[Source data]
- Opening Delimiter -

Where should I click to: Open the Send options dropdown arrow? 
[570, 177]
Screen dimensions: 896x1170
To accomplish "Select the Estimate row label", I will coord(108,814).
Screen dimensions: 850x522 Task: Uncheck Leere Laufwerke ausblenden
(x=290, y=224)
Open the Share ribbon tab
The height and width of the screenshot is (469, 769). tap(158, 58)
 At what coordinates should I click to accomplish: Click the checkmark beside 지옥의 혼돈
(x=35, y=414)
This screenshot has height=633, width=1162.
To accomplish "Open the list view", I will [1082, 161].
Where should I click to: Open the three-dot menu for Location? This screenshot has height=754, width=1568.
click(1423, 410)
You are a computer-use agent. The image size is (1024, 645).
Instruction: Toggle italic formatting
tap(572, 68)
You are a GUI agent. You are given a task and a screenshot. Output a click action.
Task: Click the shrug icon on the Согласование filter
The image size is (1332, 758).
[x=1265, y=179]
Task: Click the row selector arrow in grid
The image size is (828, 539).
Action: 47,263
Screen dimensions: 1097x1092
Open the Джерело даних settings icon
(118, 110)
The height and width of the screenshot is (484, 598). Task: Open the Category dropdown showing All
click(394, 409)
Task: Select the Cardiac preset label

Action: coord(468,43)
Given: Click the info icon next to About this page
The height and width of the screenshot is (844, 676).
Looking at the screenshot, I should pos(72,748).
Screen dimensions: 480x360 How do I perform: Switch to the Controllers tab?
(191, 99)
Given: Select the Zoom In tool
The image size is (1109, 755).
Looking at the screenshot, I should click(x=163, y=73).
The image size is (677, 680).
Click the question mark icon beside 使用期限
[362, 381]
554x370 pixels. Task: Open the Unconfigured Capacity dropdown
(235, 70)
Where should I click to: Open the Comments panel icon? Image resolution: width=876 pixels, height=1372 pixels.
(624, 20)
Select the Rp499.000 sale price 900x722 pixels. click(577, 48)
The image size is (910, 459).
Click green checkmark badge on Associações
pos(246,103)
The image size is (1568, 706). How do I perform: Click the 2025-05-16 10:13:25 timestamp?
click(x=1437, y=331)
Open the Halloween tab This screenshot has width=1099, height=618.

- Closing Delimiter -

**WORK INSTRUCTIONS**: Every record shown above should be given back exactly.

**RESULT FOR THIS EXERCISE**:
Where should I click to: Open the Send options dropdown arrow? 
[570, 177]
Screen dimensions: 896x1170
To accomplish "Select the Estimate row label", I will coord(108,814).
Screen dimensions: 850x522 Task: Uncheck Leere Laufwerke ausblenden
(x=290, y=224)
Open the Share ribbon tab
The height and width of the screenshot is (469, 769). tap(158, 58)
 At what coordinates should I click to accomplish: Click the checkmark beside 지옥의 혼돈
(x=35, y=414)
This screenshot has height=633, width=1162.
To accomplish "Open the list view", I will [1082, 161].
Where should I click to: Open the three-dot menu for Location? This screenshot has height=754, width=1568.
click(1423, 410)
You are a computer-use agent. The image size is (1024, 645).
Instruction: Toggle italic formatting
tap(572, 68)
You are a GUI agent. You are given a task and a screenshot. Output a click action.
Task: Click the shrug icon on the Согласование filter
The image size is (1332, 758).
[x=1265, y=179]
Task: Click the row selector arrow in grid
The image size is (828, 539).
Action: 47,263
Screen dimensions: 1097x1092
Open the Джерело даних settings icon
(118, 110)
The height and width of the screenshot is (484, 598). Task: Open the Category dropdown showing All
click(394, 409)
Task: Select the Cardiac preset label

Action: coord(468,43)
Given: Click the info icon next to About this page
The height and width of the screenshot is (844, 676).
Looking at the screenshot, I should pos(72,748).
Screen dimensions: 480x360 How do I perform: Switch to the Controllers tab?
(191, 99)
Given: Select the Zoom In tool
The image size is (1109, 755).
Looking at the screenshot, I should click(x=163, y=73).
The image size is (677, 680).
Click the question mark icon beside 使用期限
[362, 381]
554x370 pixels. Task: Open the Unconfigured Capacity dropdown
(235, 70)
Where should I click to: Open the Comments panel icon? Image resolution: width=876 pixels, height=1372 pixels.
(624, 20)
Select the Rp499.000 sale price 900x722 pixels. click(577, 48)
The image size is (910, 459).
Click green checkmark badge on Associações
pos(246,103)
The image size is (1568, 706). How do I perform: Click the 2025-05-16 10:13:25 timestamp?
click(x=1437, y=331)
Open the Halloween tab This screenshot has width=1099, height=618.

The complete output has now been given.